Identity Authentication is the basis of the entire information security system (1)

I believe everyone remembers a classic cartoon. A dog typed in front of a computer and said to another dog, "no one knows whether you are a dog or not on the Internet!" This cartoon shows that it is difficult to identify on the Internet.

Identity Authentication refers to the process in which the computer and network system confirm the identity of the operator. Computer systems and networks are a virtual digital world. In this digital world, all information, including user identity information, is represented by a specific set of data. Computers can only identify users' digital identities, all user authorization is also for the user's digital identity.

The real world we live in is a real physical world. Everyone has a unique physical identity. How to ensure that the operator performing operations with a digital identity is the legal owner of the digital identity, that is to say, to ensure that the operator's physical identity corresponds to the digital identity, has become a very important issue. The birth of identity authentication technology is to solve this problem.

How can we use technical means to ensure that users' physical identities correspond to digital identities? In the real world, there are three ways to verify a person's identity:

First, prove your identity based on the information you know.) assume that some information is only known to someone, such as a dark sign, by asking this information, you can confirm the identity of the person;

The second is to prove your identity based on what you own. Assume that only one person has one thing, such as a seal, by presenting this item, you can also identify a real person;

Third, you can prove your identity (who you are) based on your unique physical characteristics, such as fingerprints and appearances.

The so-called "No impervious wall" means that the information you know may be leaked, or other people may know that Yang Zirong has mastered "the king of kings, the ground of tigers, the secret code of the Baota Zhenghe demon joint successfully forged his identity.

The determination of an item owned by a person alone is unreliable. This item may be lost or stolen, thus forging the identity of the person. Only human physical characteristics are unique and cannot be forged. However, this requires reliable identification of this feature.

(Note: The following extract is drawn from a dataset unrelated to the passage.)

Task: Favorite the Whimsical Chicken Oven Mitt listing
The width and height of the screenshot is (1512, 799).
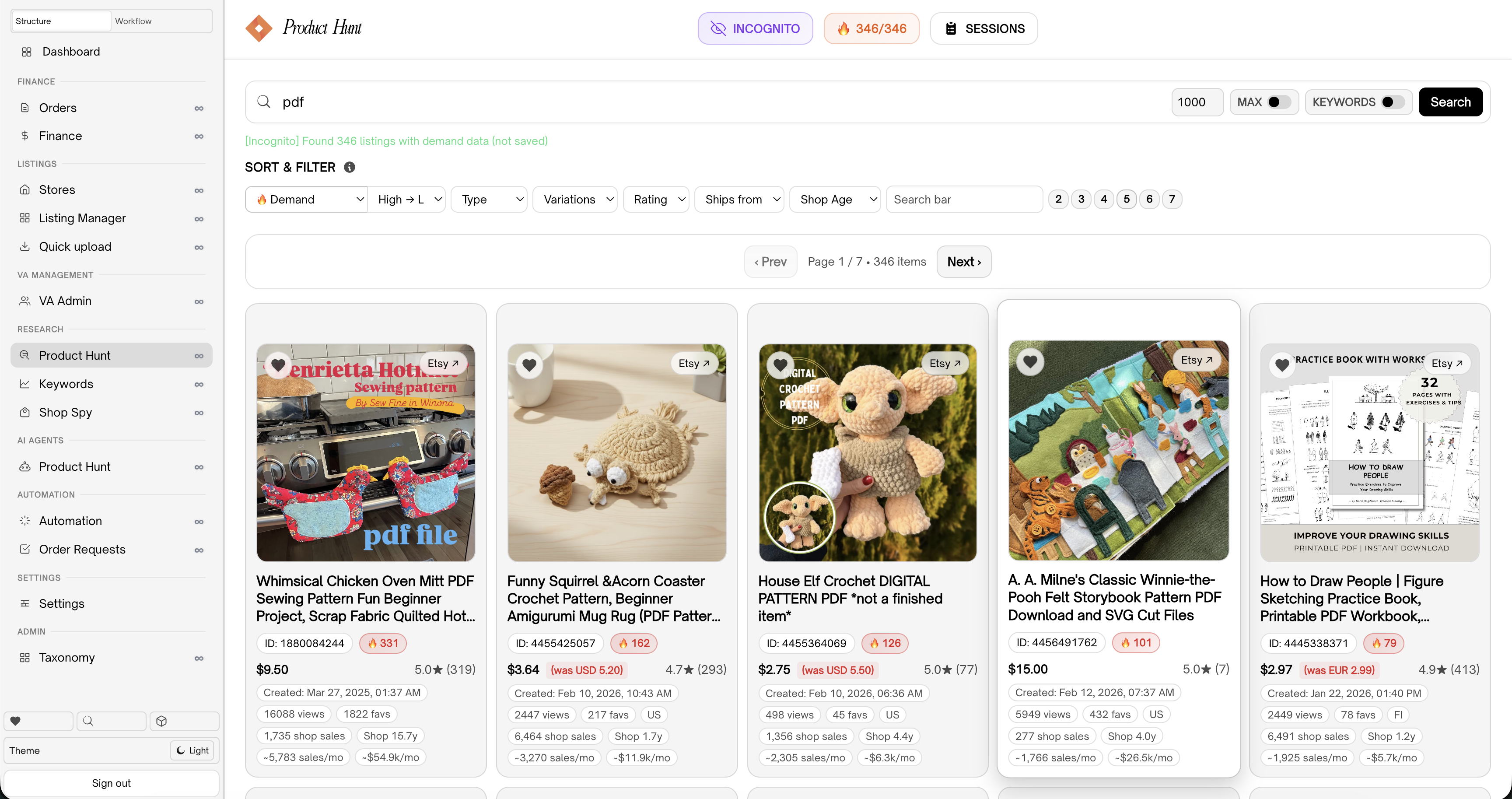Action: [278, 364]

In information systems, user identity authentication methods can also be divided into three types. Only one condition is used to prove that a person's identity is called single factor authentication, because only one condition is used to determine whether a user's identity is vulnerable to counterfeiting, two different conditions can be combined to prove a person's identity, which is called two-factor authentication.

Identity Authentication Technology can be divided into software authentication and hardware authentication based on whether the hardware is used. From the authentication requirements, it can be divided into single-factor authentication and two-factor authentication. From the authentication information, it can be divided into static authentication and dynamic authentication. The development of identity authentication technology has gone through the process from software authentication to hardware authentication, from single-factor authentication to two-factor authentication, from static authentication to dynamic authentication. Identity Authentication Methods Commonly Used in computer and network systems are as follows:

Username/password method

User name/password is the simplest and most commonly used identity authentication method. It is based on the "what you know" authentication method. The password of each user is set by the user. Only the user can know the password. Therefore, as long as the user can enter the password correctly, the computer will think that the user is the user.

However, many users often use meaningful strings, such as their birthdays and phone numbers, which are easily guessed by others, to prevent password loss, or copy the password in a place that you think is safe, which has many security risks and can easily cause password leakage.

Even if the user password is not leaked, the password must be transmitted in the computer memory and network during verification because the password is static data, the verification information used during each verification process is the same, so it is easy to intercept Trojans residing in the computer memory or network listening devices. Therefore, the user name/password authentication method is extremely insecure. It can be said that there is basically no security.

IC card authentication

An IC card is a card with a built-in integrated circuit. The card contains data related to the user's identity. The IC card is produced by a dedicated manufacturer and can be considered as a hardware that cannot be copied. The IC card is carried by a valid user. When Logging On, you must insert the IC card into a dedicated card reader to read the information to verify the identity of the user.

IC card authentication is based on "what you have". The IC card hardware cannot be copied to ensure that user identities are not counterfeited. However, because the data read from the IC card is still static each time, it is easy to intercept user authentication information through technologies such as memory scanning or network listening. Therefore, the static verification method still has a fundamental security risk.